TASK BRIEF
Copy every line below that has the word "accomplish" in it.

Stored data entries
>>>>

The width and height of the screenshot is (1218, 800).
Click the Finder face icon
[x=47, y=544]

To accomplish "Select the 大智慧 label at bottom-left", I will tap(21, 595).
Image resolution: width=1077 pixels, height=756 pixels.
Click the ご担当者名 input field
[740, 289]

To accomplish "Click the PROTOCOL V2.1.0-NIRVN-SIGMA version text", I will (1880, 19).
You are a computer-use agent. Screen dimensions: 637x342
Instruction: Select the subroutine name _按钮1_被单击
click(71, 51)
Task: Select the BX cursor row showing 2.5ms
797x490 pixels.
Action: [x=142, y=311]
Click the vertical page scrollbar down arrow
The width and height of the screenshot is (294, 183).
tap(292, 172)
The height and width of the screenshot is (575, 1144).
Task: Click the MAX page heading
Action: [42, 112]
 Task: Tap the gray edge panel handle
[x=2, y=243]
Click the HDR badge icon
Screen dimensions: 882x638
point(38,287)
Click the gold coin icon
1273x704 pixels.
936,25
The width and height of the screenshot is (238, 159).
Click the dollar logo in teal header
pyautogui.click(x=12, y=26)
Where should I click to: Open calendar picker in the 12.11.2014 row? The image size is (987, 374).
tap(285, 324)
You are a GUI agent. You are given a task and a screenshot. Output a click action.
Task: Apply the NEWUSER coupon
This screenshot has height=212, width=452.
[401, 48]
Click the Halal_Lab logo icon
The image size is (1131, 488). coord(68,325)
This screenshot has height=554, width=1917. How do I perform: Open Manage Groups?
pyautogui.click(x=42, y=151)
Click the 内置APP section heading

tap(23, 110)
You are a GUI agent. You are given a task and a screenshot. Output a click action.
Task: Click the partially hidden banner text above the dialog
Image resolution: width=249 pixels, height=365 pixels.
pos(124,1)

<<<<

EXERCISE ANSWER
To accomplish "Select the 大智慧 label at bottom-left", I will tap(21, 595).
To accomplish "Click the PROTOCOL V2.1.0-NIRVN-SIGMA version text", I will (1880, 19).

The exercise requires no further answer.